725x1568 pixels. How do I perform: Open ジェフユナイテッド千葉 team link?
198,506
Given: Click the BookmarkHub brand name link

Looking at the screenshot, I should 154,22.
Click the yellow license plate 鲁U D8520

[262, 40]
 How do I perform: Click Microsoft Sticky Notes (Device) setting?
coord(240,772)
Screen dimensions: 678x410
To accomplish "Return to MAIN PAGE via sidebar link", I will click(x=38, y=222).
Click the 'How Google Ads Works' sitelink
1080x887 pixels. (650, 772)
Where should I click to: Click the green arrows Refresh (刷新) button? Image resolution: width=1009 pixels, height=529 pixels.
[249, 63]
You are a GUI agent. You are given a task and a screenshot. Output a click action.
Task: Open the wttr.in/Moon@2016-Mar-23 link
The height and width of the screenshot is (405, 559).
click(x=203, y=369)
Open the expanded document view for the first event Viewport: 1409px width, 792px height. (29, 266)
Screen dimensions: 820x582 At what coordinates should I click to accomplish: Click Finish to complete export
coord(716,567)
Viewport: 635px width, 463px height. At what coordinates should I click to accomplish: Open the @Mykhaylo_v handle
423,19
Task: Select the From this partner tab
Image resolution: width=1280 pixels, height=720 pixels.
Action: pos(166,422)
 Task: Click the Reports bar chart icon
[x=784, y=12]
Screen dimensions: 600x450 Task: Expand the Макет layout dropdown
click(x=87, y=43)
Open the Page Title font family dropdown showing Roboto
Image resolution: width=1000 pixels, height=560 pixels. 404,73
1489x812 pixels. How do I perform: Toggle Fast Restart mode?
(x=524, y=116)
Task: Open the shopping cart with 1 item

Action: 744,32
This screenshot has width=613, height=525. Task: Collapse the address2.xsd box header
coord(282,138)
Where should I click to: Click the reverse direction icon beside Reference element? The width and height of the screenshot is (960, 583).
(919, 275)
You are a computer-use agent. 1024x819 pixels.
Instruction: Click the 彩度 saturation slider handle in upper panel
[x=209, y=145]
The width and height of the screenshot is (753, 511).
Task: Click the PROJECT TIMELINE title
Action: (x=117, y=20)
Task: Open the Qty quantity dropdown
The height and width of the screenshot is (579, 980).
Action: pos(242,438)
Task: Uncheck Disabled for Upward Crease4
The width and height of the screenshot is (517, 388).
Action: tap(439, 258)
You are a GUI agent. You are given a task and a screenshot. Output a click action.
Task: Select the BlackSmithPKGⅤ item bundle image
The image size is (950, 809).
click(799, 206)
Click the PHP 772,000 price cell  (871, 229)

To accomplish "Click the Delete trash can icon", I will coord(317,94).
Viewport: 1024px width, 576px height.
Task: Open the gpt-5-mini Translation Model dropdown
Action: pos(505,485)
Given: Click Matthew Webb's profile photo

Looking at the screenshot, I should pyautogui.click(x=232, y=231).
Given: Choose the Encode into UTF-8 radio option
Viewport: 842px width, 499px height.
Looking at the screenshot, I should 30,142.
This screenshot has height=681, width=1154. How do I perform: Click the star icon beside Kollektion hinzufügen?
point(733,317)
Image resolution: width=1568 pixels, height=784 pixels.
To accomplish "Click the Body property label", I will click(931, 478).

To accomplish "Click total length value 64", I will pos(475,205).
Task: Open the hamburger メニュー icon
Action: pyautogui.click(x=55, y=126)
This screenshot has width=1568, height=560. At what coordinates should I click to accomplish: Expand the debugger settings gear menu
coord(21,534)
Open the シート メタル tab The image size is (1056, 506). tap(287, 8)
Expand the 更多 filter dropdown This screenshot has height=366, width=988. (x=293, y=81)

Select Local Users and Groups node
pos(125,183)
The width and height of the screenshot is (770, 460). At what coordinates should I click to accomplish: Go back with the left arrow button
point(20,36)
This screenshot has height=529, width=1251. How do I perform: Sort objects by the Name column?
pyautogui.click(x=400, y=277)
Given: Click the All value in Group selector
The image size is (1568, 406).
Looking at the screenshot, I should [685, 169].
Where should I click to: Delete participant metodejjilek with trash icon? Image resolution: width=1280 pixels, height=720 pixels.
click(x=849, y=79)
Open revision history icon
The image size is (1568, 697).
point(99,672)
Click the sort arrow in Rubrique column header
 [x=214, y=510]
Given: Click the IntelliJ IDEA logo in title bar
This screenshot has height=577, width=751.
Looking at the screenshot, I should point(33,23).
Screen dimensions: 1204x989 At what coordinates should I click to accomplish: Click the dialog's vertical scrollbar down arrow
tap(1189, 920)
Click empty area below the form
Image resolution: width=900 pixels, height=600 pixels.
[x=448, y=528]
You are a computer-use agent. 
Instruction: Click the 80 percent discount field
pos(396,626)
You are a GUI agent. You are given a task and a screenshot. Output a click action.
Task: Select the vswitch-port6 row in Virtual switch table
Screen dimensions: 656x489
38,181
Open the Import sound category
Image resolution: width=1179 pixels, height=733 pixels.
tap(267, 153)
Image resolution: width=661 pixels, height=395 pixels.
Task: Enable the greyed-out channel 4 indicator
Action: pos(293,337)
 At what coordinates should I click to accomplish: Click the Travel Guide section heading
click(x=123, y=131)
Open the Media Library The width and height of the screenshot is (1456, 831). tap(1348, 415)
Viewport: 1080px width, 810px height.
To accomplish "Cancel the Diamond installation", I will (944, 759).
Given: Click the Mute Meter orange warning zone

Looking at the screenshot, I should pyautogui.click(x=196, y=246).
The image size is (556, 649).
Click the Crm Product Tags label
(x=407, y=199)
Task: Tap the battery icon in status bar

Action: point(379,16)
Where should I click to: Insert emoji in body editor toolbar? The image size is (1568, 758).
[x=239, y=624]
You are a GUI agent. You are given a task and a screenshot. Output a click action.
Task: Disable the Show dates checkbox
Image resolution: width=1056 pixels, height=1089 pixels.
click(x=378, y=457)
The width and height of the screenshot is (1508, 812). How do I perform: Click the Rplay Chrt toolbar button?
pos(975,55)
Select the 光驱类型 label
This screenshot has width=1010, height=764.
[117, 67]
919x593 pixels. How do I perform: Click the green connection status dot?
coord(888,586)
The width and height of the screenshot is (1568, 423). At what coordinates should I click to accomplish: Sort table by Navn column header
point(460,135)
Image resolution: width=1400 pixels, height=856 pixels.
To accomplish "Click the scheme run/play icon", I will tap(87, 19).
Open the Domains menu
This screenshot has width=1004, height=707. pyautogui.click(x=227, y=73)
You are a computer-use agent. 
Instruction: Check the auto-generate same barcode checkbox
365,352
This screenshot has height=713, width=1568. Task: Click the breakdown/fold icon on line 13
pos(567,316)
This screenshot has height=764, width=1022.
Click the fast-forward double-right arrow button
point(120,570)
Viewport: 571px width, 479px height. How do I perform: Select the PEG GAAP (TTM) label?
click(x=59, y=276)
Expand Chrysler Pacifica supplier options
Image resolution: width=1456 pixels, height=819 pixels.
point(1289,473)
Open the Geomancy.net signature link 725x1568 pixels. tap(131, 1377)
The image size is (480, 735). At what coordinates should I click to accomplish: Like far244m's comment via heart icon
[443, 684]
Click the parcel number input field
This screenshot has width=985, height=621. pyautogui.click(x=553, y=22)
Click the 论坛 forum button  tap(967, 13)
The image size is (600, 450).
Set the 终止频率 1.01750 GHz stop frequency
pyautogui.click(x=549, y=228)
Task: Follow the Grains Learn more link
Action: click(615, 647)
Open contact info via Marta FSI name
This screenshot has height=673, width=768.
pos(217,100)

ABOUT THIS EXERCISE:
Each entry above needs to be duplicated exactly.

YOUR RESPONSE:
725x1568 pixels. How do I perform: Open ジェフユナイテッド千葉 team link?
198,506
Given: Click the BookmarkHub brand name link

Looking at the screenshot, I should 154,22.
Click the yellow license plate 鲁U D8520

[262, 40]
 How do I perform: Click Microsoft Sticky Notes (Device) setting?
coord(240,772)
Screen dimensions: 678x410
To accomplish "Return to MAIN PAGE via sidebar link", I will click(x=38, y=222).
Click the 'How Google Ads Works' sitelink
1080x887 pixels. (650, 772)
Where should I click to: Click the green arrows Refresh (刷新) button? Image resolution: width=1009 pixels, height=529 pixels.
[249, 63]
You are a GUI agent. You are given a task and a screenshot. Output a click action.
Task: Open the wttr.in/Moon@2016-Mar-23 link
The height and width of the screenshot is (405, 559).
click(x=203, y=369)
Open the expanded document view for the first event Viewport: 1409px width, 792px height. (29, 266)
Screen dimensions: 820x582 At what coordinates should I click to accomplish: Click Finish to complete export
coord(716,567)
Viewport: 635px width, 463px height. At what coordinates should I click to accomplish: Open the @Mykhaylo_v handle
423,19
Task: Select the From this partner tab
Image resolution: width=1280 pixels, height=720 pixels.
Action: pos(166,422)
 Task: Click the Reports bar chart icon
[x=784, y=12]
Screen dimensions: 600x450 Task: Expand the Макет layout dropdown
click(x=87, y=43)
Open the Page Title font family dropdown showing Roboto
Image resolution: width=1000 pixels, height=560 pixels. 404,73
1489x812 pixels. How do I perform: Toggle Fast Restart mode?
(x=524, y=116)
Task: Open the shopping cart with 1 item

Action: 744,32
This screenshot has width=613, height=525. Task: Collapse the address2.xsd box header
coord(282,138)
Where should I click to: Click the reverse direction icon beside Reference element? The width and height of the screenshot is (960, 583).
(919, 275)
You are a computer-use agent. 1024x819 pixels.
Instruction: Click the 彩度 saturation slider handle in upper panel
[x=209, y=145]
The width and height of the screenshot is (753, 511).
Task: Click the PROJECT TIMELINE title
Action: (x=117, y=20)
Task: Open the Qty quantity dropdown
The height and width of the screenshot is (579, 980).
Action: pos(242,438)
Task: Uncheck Disabled for Upward Crease4
The width and height of the screenshot is (517, 388).
Action: tap(439, 258)
You are a GUI agent. You are given a task and a screenshot. Output a click action.
Task: Select the BlackSmithPKGⅤ item bundle image
The image size is (950, 809).
click(799, 206)
Click the PHP 772,000 price cell  (871, 229)

To accomplish "Click the Delete trash can icon", I will coord(317,94).
Viewport: 1024px width, 576px height.
Task: Open the gpt-5-mini Translation Model dropdown
Action: pos(505,485)
Given: Click Matthew Webb's profile photo

Looking at the screenshot, I should pyautogui.click(x=232, y=231).
Given: Choose the Encode into UTF-8 radio option
Viewport: 842px width, 499px height.
Looking at the screenshot, I should 30,142.
This screenshot has height=681, width=1154. How do I perform: Click the star icon beside Kollektion hinzufügen?
point(733,317)
Image resolution: width=1568 pixels, height=784 pixels.
To accomplish "Click the Body property label", I will click(931, 478).

To accomplish "Click total length value 64", I will pos(475,205).
Task: Open the hamburger メニュー icon
Action: pyautogui.click(x=55, y=126)
This screenshot has width=1568, height=560. At what coordinates should I click to accomplish: Expand the debugger settings gear menu
coord(21,534)
Open the シート メタル tab The image size is (1056, 506). tap(287, 8)
Expand the 更多 filter dropdown This screenshot has height=366, width=988. (x=293, y=81)

Select Local Users and Groups node
pos(125,183)
The width and height of the screenshot is (770, 460). At what coordinates should I click to accomplish: Go back with the left arrow button
point(20,36)
This screenshot has height=529, width=1251. How do I perform: Sort objects by the Name column?
pyautogui.click(x=400, y=277)
Given: Click the All value in Group selector
The image size is (1568, 406).
Looking at the screenshot, I should [685, 169].
Where should I click to: Delete participant metodejjilek with trash icon? Image resolution: width=1280 pixels, height=720 pixels.
click(x=849, y=79)
Open revision history icon
The image size is (1568, 697).
point(99,672)
Click the sort arrow in Rubrique column header
 [x=214, y=510]
Given: Click the IntelliJ IDEA logo in title bar
This screenshot has height=577, width=751.
Looking at the screenshot, I should point(33,23).
Screen dimensions: 1204x989 At what coordinates should I click to accomplish: Click the dialog's vertical scrollbar down arrow
tap(1189, 920)
Click empty area below the form
Image resolution: width=900 pixels, height=600 pixels.
[x=448, y=528]
You are a computer-use agent. 
Instruction: Click the 80 percent discount field
pos(396,626)
You are a GUI agent. You are given a task and a screenshot. Output a click action.
Task: Select the vswitch-port6 row in Virtual switch table
Screen dimensions: 656x489
38,181
Open the Import sound category
Image resolution: width=1179 pixels, height=733 pixels.
tap(267, 153)
Image resolution: width=661 pixels, height=395 pixels.
Task: Enable the greyed-out channel 4 indicator
Action: pos(293,337)
 At what coordinates should I click to accomplish: Click the Travel Guide section heading
click(x=123, y=131)
Open the Media Library The width and height of the screenshot is (1456, 831). tap(1348, 415)
Viewport: 1080px width, 810px height.
To accomplish "Cancel the Diamond installation", I will (944, 759).
Given: Click the Mute Meter orange warning zone

Looking at the screenshot, I should pyautogui.click(x=196, y=246).
The image size is (556, 649).
Click the Crm Product Tags label
(x=407, y=199)
Task: Tap the battery icon in status bar

Action: point(379,16)
Where should I click to: Insert emoji in body editor toolbar? The image size is (1568, 758).
[x=239, y=624]
You are a GUI agent. You are given a task and a screenshot. Output a click action.
Task: Disable the Show dates checkbox
Image resolution: width=1056 pixels, height=1089 pixels.
click(x=378, y=457)
The width and height of the screenshot is (1508, 812). How do I perform: Click the Rplay Chrt toolbar button?
pos(975,55)
Select the 光驱类型 label
This screenshot has width=1010, height=764.
[117, 67]
919x593 pixels. How do I perform: Click the green connection status dot?
coord(888,586)
The width and height of the screenshot is (1568, 423). At what coordinates should I click to accomplish: Sort table by Navn column header
point(460,135)
Image resolution: width=1400 pixels, height=856 pixels.
To accomplish "Click the scheme run/play icon", I will tap(87, 19).
Open the Domains menu
This screenshot has width=1004, height=707. pyautogui.click(x=227, y=73)
You are a computer-use agent. 
Instruction: Check the auto-generate same barcode checkbox
365,352
This screenshot has height=713, width=1568. Task: Click the breakdown/fold icon on line 13
pos(567,316)
This screenshot has height=764, width=1022.
Click the fast-forward double-right arrow button
point(120,570)
Viewport: 571px width, 479px height. How do I perform: Select the PEG GAAP (TTM) label?
click(x=59, y=276)
Expand Chrysler Pacifica supplier options
Image resolution: width=1456 pixels, height=819 pixels.
point(1289,473)
Open the Geomancy.net signature link 725x1568 pixels. tap(131, 1377)
The image size is (480, 735). At what coordinates should I click to accomplish: Like far244m's comment via heart icon
[443, 684]
Click the parcel number input field
This screenshot has width=985, height=621. pyautogui.click(x=553, y=22)
Click the 论坛 forum button  tap(967, 13)
The image size is (600, 450).
Set the 终止频率 1.01750 GHz stop frequency
pyautogui.click(x=549, y=228)
Task: Follow the Grains Learn more link
Action: click(615, 647)
Open contact info via Marta FSI name
This screenshot has height=673, width=768.
pos(217,100)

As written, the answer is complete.